# Instructions to follow
Repeat the records below exactly, leaving out every picture.

# Data shown
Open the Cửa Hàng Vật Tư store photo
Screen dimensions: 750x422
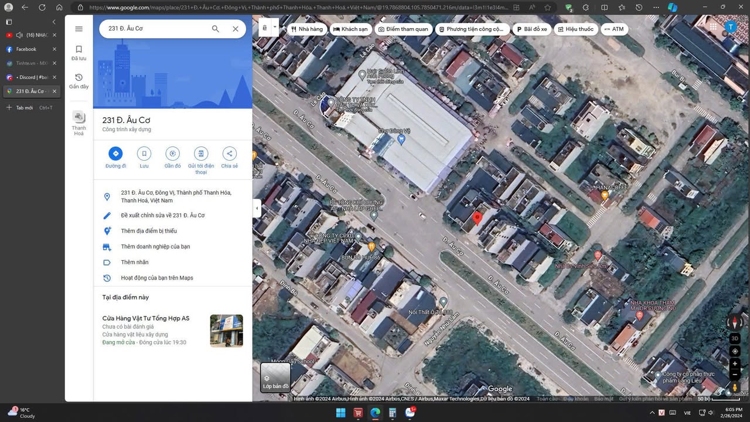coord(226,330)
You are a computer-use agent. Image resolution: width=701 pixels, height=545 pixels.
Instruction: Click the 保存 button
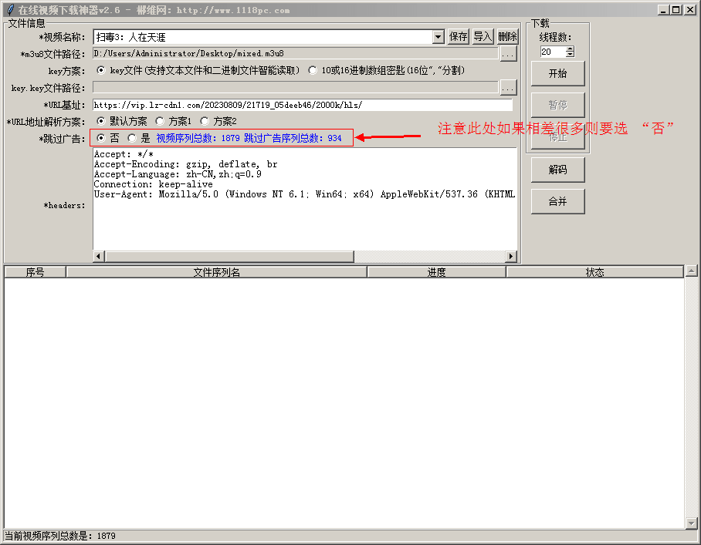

# Answer space
Open the Cửa Hàng Vật Tư store photo
Screen dimensions: 750x422
coord(226,330)
You are a computer-use agent. Image resolution: width=701 pixels, height=545 pixels.
Instruction: Click the 保存 button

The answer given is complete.